DOCUMENT EXCERPT »
•••••

What could the impact of the global spread of coronavirus disease (COVID-19) mean for mobility globally, both in the short and longer term? IHS Markit reports.
- A sudden drop in miles traveled by car triggered by social isolation measures will have immediate ramifications for gasoline demand. IHS Markit analysis shows that, for the United States, gasoline demand could fall by as much as 4.1 million barrels per day (MMb/d) — or more than 50% — during the COVID-19 response period. The magnitude of gasoline demand decline will be much greater than the impact of the 2008 recession — and could be further protracted depending on how effective social distancing measures are at controlling the spread of the COVID-19 virus.
- The global auto industry is expected to witness an unprecedented and almost instant stalling of demand in 2020, with global auto sales forecast to plummet more than 12% from 2019, to 78.8 million units, according to the latest IHS Markit forecasts. This represents a downgrade of 10 million units compared to pre-coronavirus IHS Markit forecasts made in January 2020. A fall of 12% for 2020 would be considerably worse than the two-year peak-to-trough decline of 8.0% during the global recession in 2008/2009. (For more on the impacts on auto demand from IHS Markit automotive experts click here: https://bit.ly/2xmudUk.

•••••

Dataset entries
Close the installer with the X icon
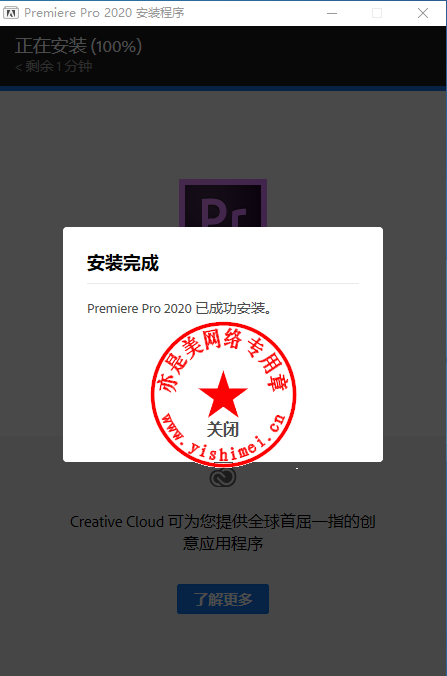The height and width of the screenshot is (676, 447). 423,13
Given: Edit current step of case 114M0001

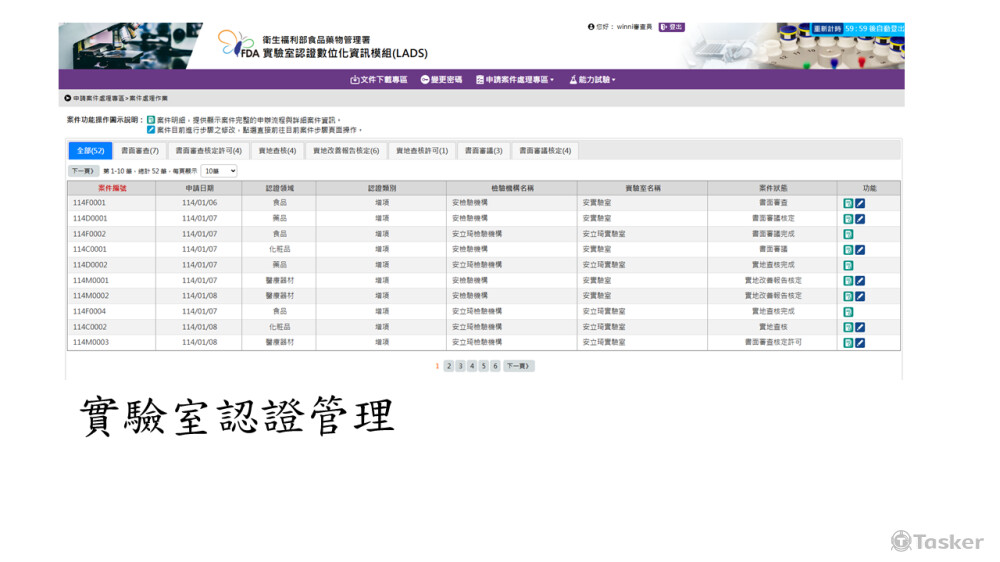Looking at the screenshot, I should coord(860,281).
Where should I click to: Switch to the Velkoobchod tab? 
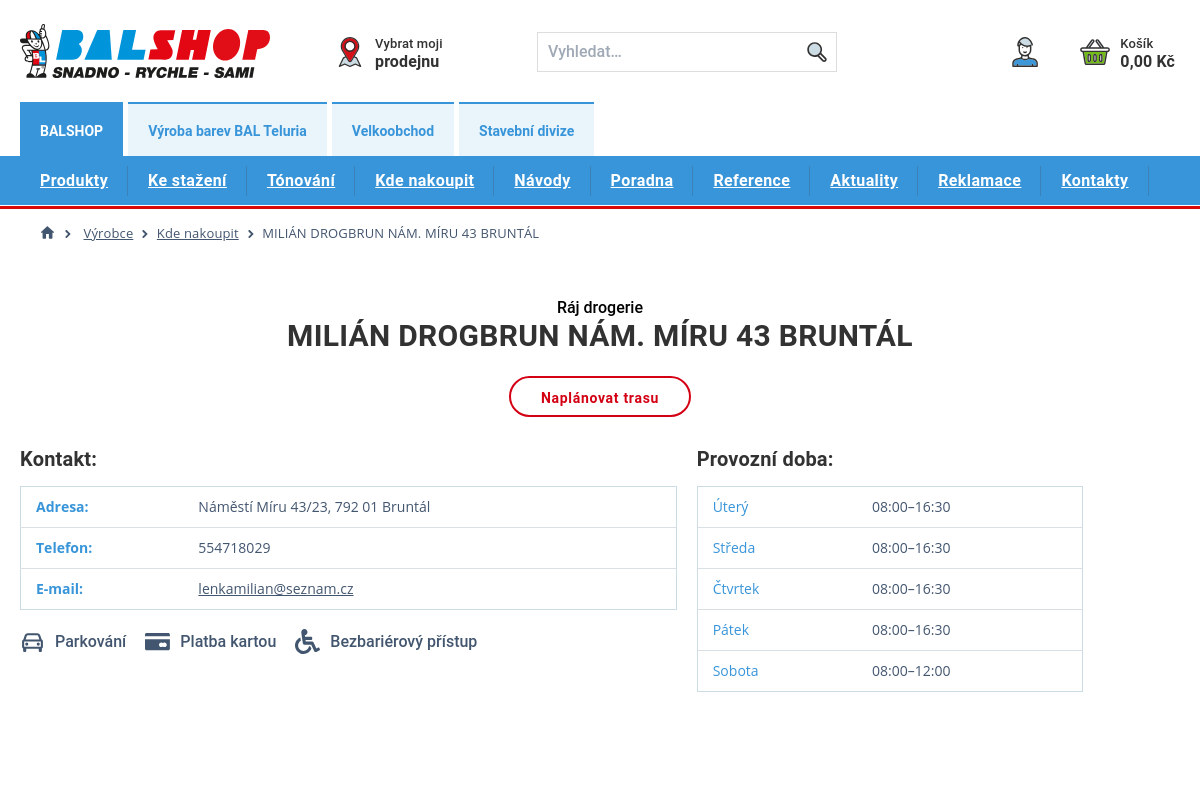[x=393, y=131]
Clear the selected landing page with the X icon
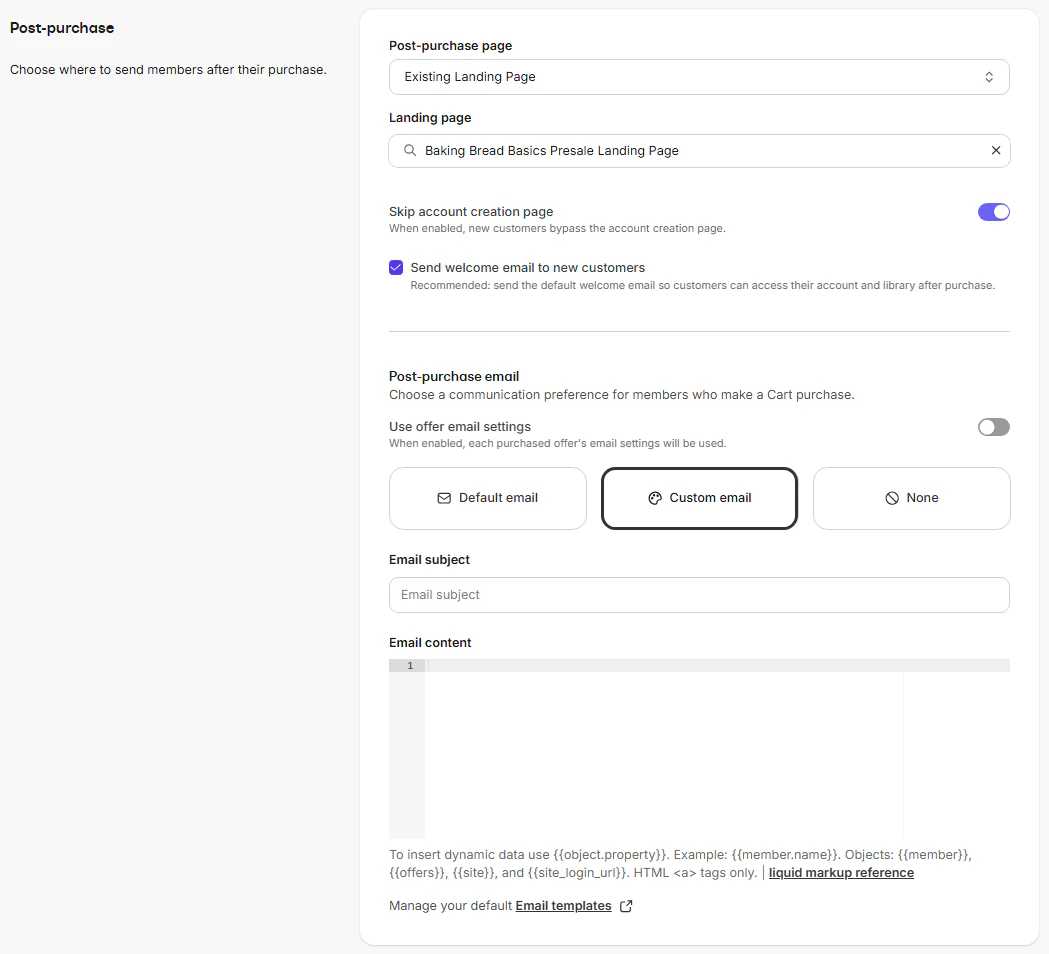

•••••

WHAT THE TASK REQUIRES »
Answer these questions from the text on COVID-19 and mobility above:
(a) How much could U.S. gasoline demand fall per day during the COVID-19 response period?
(b) What are global auto sales forecast to reach in 2020?
(c) What was the two-year peak-to-trough decline in auto sales during the 2008/2009 global recession?

EXERCISE RESULT »
(a) As much as 4.1 million barrels per day, or more than 50%.
(b) 78.8 million units.
(c) 8.0%.